Work instructions: In the records that follow, the lines from the one containing "The height and" to the one containing "1053x601 pixels.", inclusive, are to be given again exactly.

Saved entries
_ _ _ _ _ _ _

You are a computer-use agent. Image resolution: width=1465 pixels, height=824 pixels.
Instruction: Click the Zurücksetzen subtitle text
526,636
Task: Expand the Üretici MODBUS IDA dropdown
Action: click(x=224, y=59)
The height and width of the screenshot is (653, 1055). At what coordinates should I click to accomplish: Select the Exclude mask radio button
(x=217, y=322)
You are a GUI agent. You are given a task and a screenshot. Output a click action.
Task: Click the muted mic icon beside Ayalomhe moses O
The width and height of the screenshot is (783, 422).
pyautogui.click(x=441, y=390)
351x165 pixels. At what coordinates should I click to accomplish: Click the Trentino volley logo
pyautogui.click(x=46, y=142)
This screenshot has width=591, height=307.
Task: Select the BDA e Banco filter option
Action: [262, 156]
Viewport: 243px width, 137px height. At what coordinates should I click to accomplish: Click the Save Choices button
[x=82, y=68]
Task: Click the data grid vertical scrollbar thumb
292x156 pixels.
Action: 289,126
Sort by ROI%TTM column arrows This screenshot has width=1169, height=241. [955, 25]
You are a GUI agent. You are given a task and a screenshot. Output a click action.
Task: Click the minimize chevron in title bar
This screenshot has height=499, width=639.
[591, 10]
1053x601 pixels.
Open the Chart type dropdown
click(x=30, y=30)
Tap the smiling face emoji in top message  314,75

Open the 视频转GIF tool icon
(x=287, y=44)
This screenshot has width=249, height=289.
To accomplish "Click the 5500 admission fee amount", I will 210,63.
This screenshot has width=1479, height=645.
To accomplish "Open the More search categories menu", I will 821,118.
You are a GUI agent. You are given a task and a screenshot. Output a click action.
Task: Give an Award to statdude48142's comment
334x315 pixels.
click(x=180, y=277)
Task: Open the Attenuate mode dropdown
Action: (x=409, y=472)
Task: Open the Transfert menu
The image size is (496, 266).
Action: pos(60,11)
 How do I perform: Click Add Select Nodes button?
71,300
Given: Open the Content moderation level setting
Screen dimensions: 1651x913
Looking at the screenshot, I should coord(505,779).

_ _ _ _ _ _ _

Written response:
The height and width of the screenshot is (653, 1055). At what coordinates should I click to accomplish: Select the Exclude mask radio button
(x=217, y=322)
You are a GUI agent. You are given a task and a screenshot. Output a click action.
Task: Click the muted mic icon beside Ayalomhe moses O
The width and height of the screenshot is (783, 422).
pyautogui.click(x=441, y=390)
351x165 pixels. At what coordinates should I click to accomplish: Click the Trentino volley logo
pyautogui.click(x=46, y=142)
This screenshot has width=591, height=307.
Task: Select the BDA e Banco filter option
Action: [262, 156]
Viewport: 243px width, 137px height. At what coordinates should I click to accomplish: Click the Save Choices button
[x=82, y=68]
Task: Click the data grid vertical scrollbar thumb
292x156 pixels.
Action: 289,126
Sort by ROI%TTM column arrows This screenshot has width=1169, height=241. [955, 25]
You are a GUI agent. You are given a task and a screenshot. Output a click action.
Task: Click the minimize chevron in title bar
This screenshot has height=499, width=639.
[591, 10]
1053x601 pixels.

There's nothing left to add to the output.